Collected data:
********************

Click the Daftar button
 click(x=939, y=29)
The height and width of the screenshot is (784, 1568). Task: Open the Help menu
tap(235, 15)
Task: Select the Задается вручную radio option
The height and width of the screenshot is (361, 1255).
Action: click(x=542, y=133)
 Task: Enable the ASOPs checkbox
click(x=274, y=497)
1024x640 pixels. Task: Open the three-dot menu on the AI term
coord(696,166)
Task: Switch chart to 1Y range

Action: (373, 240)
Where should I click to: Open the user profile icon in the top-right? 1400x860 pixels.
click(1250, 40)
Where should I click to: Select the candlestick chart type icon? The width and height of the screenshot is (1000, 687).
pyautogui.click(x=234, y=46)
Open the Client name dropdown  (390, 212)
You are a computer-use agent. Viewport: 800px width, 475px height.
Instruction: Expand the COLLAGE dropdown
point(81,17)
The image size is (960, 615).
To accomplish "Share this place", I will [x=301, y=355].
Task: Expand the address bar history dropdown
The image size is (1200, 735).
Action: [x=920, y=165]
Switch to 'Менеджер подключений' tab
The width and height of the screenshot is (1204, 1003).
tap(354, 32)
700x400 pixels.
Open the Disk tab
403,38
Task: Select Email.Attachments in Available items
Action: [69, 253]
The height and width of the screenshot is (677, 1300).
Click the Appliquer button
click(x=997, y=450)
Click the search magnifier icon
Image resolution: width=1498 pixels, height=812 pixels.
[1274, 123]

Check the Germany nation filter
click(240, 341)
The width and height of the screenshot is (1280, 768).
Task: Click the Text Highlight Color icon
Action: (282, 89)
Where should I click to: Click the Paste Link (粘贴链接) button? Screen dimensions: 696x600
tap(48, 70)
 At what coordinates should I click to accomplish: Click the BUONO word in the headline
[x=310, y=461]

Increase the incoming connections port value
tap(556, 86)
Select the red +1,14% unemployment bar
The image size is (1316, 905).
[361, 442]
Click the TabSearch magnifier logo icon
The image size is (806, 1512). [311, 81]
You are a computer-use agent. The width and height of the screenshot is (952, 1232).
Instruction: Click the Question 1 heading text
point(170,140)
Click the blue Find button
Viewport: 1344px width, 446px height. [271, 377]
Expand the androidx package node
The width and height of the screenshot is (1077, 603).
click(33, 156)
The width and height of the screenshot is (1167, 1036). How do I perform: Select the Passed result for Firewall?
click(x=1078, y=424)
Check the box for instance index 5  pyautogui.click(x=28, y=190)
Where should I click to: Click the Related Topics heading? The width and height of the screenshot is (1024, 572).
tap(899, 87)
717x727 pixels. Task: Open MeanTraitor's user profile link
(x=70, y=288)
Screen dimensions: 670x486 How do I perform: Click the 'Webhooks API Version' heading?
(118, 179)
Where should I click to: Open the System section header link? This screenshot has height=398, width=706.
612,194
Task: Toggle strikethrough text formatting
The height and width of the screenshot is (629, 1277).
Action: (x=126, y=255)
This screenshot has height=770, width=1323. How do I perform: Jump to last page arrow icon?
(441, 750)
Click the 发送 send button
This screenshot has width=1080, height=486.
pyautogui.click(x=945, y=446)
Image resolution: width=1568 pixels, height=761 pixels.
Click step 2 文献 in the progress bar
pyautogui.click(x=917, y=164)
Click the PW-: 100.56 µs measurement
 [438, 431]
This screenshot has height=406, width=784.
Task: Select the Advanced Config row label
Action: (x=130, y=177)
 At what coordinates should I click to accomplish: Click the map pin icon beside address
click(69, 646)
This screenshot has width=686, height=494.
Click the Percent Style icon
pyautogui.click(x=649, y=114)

********************

**Work item**
In your answer, include only the lines above starting at the line that holds "Expand the androidx package node" and ending at the line that holds "Check the box", copied exactly.

**Solution for this task**
Expand the androidx package node
The width and height of the screenshot is (1077, 603).
click(33, 156)
The width and height of the screenshot is (1167, 1036). How do I perform: Select the Passed result for Firewall?
click(x=1078, y=424)
Check the box for instance index 5  pyautogui.click(x=28, y=190)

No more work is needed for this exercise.